> [Description of the task]:
In the rows below, replace "For every named target" with "For each named target" and write out all the rows again with everything else unchanged.

> [Information shown]:
>>>

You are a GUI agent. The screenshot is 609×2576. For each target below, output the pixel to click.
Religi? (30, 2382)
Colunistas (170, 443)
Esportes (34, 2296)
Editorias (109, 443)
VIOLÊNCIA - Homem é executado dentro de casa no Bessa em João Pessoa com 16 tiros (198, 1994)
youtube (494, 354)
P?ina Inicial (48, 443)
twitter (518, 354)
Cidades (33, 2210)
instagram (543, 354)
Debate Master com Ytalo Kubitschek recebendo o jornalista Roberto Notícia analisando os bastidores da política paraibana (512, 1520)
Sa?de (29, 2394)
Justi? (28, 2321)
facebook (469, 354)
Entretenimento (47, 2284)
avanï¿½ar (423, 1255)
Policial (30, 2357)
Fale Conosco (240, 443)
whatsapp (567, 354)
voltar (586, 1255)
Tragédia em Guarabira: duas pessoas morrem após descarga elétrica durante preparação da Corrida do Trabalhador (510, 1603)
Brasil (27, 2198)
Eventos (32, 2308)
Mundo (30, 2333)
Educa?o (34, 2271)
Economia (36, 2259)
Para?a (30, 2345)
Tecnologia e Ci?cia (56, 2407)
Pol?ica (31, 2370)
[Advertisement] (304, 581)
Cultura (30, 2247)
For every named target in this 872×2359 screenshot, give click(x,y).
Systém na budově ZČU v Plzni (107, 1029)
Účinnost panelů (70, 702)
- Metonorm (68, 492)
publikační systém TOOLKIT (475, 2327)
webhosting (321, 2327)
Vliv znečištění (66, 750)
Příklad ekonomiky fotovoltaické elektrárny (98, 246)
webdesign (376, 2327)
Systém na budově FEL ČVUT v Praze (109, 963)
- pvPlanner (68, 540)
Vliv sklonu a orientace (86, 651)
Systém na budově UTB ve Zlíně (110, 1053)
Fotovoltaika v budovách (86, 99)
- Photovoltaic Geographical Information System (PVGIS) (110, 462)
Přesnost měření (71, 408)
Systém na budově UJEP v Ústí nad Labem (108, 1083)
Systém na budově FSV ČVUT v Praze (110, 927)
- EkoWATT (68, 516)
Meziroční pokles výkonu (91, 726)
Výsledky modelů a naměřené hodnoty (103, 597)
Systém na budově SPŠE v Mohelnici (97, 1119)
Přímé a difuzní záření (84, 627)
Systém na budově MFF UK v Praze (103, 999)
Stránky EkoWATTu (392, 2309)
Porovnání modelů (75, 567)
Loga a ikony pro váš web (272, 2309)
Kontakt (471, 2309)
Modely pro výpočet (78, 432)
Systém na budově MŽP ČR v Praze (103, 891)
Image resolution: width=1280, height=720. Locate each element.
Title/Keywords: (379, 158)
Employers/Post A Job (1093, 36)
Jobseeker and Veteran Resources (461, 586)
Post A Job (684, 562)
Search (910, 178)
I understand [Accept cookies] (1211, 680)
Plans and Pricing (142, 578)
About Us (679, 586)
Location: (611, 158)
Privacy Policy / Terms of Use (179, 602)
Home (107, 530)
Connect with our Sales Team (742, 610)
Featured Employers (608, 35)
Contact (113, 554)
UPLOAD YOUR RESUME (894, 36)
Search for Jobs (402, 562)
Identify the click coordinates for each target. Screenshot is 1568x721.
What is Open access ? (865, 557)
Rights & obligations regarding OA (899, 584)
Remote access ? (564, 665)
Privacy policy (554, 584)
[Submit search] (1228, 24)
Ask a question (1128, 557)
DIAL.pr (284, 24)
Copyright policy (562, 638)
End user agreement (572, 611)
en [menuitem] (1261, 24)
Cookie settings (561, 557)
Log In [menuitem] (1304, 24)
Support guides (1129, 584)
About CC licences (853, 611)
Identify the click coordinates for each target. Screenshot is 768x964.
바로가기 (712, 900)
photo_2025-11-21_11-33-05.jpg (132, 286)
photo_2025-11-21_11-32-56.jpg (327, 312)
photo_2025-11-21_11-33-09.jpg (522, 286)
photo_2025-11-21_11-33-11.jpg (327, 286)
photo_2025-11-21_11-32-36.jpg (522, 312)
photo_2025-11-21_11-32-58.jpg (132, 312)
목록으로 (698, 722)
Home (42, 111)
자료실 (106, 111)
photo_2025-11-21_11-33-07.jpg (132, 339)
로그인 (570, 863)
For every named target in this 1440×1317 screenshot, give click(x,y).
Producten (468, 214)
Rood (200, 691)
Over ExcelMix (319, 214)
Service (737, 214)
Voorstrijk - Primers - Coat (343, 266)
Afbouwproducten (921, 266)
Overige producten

<<<

> [Solution to this problem]:
You are a GUI agent. The screenshot is 609×2576. For each target below, output the pixel to click.
Religi? (30, 2382)
Colunistas (170, 443)
Esportes (34, 2296)
Editorias (109, 443)
VIOLÊNCIA - Homem é executado dentro de casa no Bessa em João Pessoa com 16 tiros (198, 1994)
youtube (494, 354)
P?ina Inicial (48, 443)
twitter (518, 354)
Cidades (33, 2210)
instagram (543, 354)
Debate Master com Ytalo Kubitschek recebendo o jornalista Roberto Notícia analisando os bastidores da política paraibana (512, 1520)
Sa?de (29, 2394)
Justi? (28, 2321)
facebook (469, 354)
Entretenimento (47, 2284)
avanï¿½ar (423, 1255)
Policial (30, 2357)
Fale Conosco (240, 443)
whatsapp (567, 354)
voltar (586, 1255)
Tragédia em Guarabira: duas pessoas morrem após descarga elétrica durante preparação da Corrida do Trabalhador (510, 1603)
Brasil (27, 2198)
Eventos (32, 2308)
Mundo (30, 2333)
Educa?o (34, 2271)
Economia (36, 2259)
Para?a (30, 2345)
Tecnologia e Ci?cia (56, 2407)
Pol?ica (31, 2370)
[Advertisement] (304, 581)
Cultura (30, 2247)
For each named target in this 872×2359 screenshot, give click(x,y).
Systém na budově ZČU v Plzni (107, 1029)
Účinnost panelů (70, 702)
- Metonorm (68, 492)
publikační systém TOOLKIT (475, 2327)
webhosting (321, 2327)
Vliv znečištění (66, 750)
Příklad ekonomiky fotovoltaické elektrárny (98, 246)
webdesign (376, 2327)
Systém na budově FEL ČVUT v Praze (109, 963)
- pvPlanner (68, 540)
Vliv sklonu a orientace (86, 651)
Systém na budově UTB ve Zlíně (110, 1053)
Fotovoltaika v budovách (86, 99)
- Photovoltaic Geographical Information System (PVGIS) (110, 462)
Přesnost měření (71, 408)
Systém na budově UJEP v Ústí nad Labem (108, 1083)
Systém na budově FSV ČVUT v Praze (110, 927)
- EkoWATT (68, 516)
Meziroční pokles výkonu (91, 726)
Výsledky modelů a naměřené hodnoty (103, 597)
Systém na budově SPŠE v Mohelnici (97, 1119)
Přímé a difuzní záření (84, 627)
Systém na budově MFF UK v Praze (103, 999)
Stránky EkoWATTu (392, 2309)
Porovnání modelů (75, 567)
Loga a ikony pro váš web (272, 2309)
Kontakt (471, 2309)
Modely pro výpočet (78, 432)
Systém na budově MŽP ČR v Praze (103, 891)
Image resolution: width=1280, height=720. Locate each element.
Title/Keywords: (379, 158)
Employers/Post A Job (1093, 36)
Jobseeker and Veteran Resources (461, 586)
Post A Job (684, 562)
Search (910, 178)
I understand [Accept cookies] (1211, 680)
Plans and Pricing (142, 578)
About Us (679, 586)
Location: (611, 158)
Privacy Policy / Terms of Use (179, 602)
Home (107, 530)
Connect with our Sales Team (742, 610)
Featured Employers (608, 35)
Contact (113, 554)
UPLOAD YOUR RESUME (894, 36)
Search for Jobs (402, 562)
Identify the click coordinates for each target. Screenshot is 1568x721.
What is Open access ? (865, 557)
Rights & obligations regarding OA (899, 584)
Remote access ? (564, 665)
Privacy policy (554, 584)
[Submit search] (1228, 24)
Ask a question (1128, 557)
DIAL.pr (284, 24)
Copyright policy (562, 638)
End user agreement (572, 611)
en [menuitem] (1261, 24)
Cookie settings (561, 557)
Log In [menuitem] (1304, 24)
Support guides (1129, 584)
About CC licences (853, 611)
Identify the click coordinates for each target. Screenshot is 768x964.
바로가기 (712, 900)
photo_2025-11-21_11-33-05.jpg (132, 286)
photo_2025-11-21_11-32-56.jpg (327, 312)
photo_2025-11-21_11-33-09.jpg (522, 286)
photo_2025-11-21_11-33-11.jpg (327, 286)
photo_2025-11-21_11-32-36.jpg (522, 312)
photo_2025-11-21_11-32-58.jpg (132, 312)
목록으로 (698, 722)
Home (42, 111)
자료실 (106, 111)
photo_2025-11-21_11-33-07.jpg (132, 339)
로그인 (570, 863)
For each named target in this 1440×1317 screenshot, give click(x,y).
Producten (468, 214)
Rood (200, 691)
Over ExcelMix (319, 214)
Service (737, 214)
Voorstrijk - Primers - Coat (343, 266)
Afbouwproducten (921, 266)
Overige producten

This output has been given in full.